Tune running the conjoint ensemble

marcdotson commented 3 years ago

Mine, working on the ensemble-tuning branch.

[x] Use the posterior from a full model as priors in the ensemble.
[x] Increase the number of ensemble members/models.

Initial results for a 100-member ensemble using Beta for predictive fit:

Model	LOO	Hit Rate	Hit Prob
HMNL	-2732	0.566	0.446
Ensemble	-13.4	0.567	0.402

marcdotson commented 3 years ago

Using the posterior means and scales from a full model as hyper-prior values (everything but the Omega_shape hyperparameter) in the ensemble has no impact on predictive fit as it is currently computed.

marcdotson commented 3 years ago

@jeff-dotson and @RogerOverNOut: Increasing the number of members in the ensemble, even from just 100 to 200 members, clearly has an impact on predictive fit as it is currently computed.

Results for a 200-member ensemble using Beta for predictive fit:

Model	LOO	Hit Rate	Hit Prob
HMNL	-2732	0.581	0.456
Ensemble	-12.7	0.595	0.414

While I'm still working on how to easily run (and save output) for ensembles with more than 200 members, I think this is a clear indication of what we expected and hoped.

RogerOverNOut commented 3 years ago

Cool!

On Wed, Feb 3, 2021 at 2:55 AM Marc Dotson notifications@github.com wrote:

@jeff-dotson https://github.com/jeff-dotson and @RogerOverNOut https://github.com/RogerOverNOut: Increasing the number of members in the ensemble, even from just 100 to 200 members, clearly has an impact on predictive fit as it is currently computed (see the updated table above). While I'm still working on how to easily run (and save output) for ensembles with more than 200 members, I think this is a clear indication of what we expected and hoped.

— You are receiving this because you were mentioned.
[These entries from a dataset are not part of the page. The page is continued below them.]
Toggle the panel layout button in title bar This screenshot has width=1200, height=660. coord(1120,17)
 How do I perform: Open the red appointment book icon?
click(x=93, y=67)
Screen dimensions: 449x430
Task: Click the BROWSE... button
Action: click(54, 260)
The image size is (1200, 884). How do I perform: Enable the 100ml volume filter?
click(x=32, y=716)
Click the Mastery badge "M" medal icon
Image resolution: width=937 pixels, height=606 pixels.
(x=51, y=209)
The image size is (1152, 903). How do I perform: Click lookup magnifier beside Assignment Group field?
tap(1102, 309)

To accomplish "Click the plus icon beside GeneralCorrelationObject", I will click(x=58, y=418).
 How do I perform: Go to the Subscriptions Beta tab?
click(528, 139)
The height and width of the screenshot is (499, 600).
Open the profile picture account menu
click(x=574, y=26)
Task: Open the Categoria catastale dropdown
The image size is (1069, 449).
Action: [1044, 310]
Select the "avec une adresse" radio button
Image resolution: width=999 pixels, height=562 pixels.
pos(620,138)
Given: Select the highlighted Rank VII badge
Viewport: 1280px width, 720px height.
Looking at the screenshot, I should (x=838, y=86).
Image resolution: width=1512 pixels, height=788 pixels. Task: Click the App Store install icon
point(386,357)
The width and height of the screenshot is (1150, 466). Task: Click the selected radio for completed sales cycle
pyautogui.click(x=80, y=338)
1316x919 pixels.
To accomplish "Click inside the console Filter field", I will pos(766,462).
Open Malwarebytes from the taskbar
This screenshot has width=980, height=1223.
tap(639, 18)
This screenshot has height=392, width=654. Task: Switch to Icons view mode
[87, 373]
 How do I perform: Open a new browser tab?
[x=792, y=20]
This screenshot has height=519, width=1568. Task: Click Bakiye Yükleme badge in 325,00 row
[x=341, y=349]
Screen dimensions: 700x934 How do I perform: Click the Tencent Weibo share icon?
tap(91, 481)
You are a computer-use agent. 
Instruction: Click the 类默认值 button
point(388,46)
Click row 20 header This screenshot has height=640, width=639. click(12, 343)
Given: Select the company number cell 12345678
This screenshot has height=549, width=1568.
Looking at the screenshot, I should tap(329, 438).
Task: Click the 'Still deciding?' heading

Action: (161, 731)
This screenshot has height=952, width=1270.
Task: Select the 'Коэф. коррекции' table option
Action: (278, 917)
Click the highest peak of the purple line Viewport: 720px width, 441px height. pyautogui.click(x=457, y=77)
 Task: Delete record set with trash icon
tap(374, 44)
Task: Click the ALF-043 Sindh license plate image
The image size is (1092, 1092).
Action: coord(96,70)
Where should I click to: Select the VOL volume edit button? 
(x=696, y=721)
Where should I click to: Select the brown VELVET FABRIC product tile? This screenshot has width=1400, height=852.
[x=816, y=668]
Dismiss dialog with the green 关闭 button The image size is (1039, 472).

Reply to this email directly, view it on GitHub https://github.com/marcdotson/conjoint-ensembles/issues/48#issuecomment-772310449, or unsubscribe https://github.com/notifications/unsubscribe-auth/AHEP55FQFKVMYND4J2VFTCLS5D6QNANCNFSM4UXHD46Q .

marcdotson commented 3 years ago

@jeff-dotson and @RogerOverNOut if you have any other possible solutions to this problem, I'm all ears. I'm trying to get over this computational issue so I don't bottleneck the project:

Running ensembles where the number of members/models > 400 runs into two memory issues:

When running and storing the output of the conjoint ensemble itself. Currently the model fit objects are stored in a list.
When extracting ensemble draws for use to produce ensemble weights and model/predictive fit.

The computational time at even 400 members/models has become prohibitive, even when modifying virtual memory allocations and extracting draws in parallel, making investigating the optimal number of members/models in the ensemble untenable. How can we address this computational bottleneck?

[x] "Merge" the two steps by fitting and then extracting and storing only the parameter draws needed for ensemble weights, predictive fit, and use in the market simulator (Gamma, tau and Omega recombined into Sigma, and log_lik).
[x] Reducing the number of draws fit/extracted for every member/model (default is output_samples = 1000) or even just compute and store the means of the needed parameters.
[x] Write a single function for the fit/extract process and run in parallel to speed up the estimation process.

Depending on how many members/models we want in the ensemble and what parameter summaries we need, this could quickly become a big data problem. In that case, we would probably need to use a database to store model output so we can extract what we need in batches or even run the models on the database.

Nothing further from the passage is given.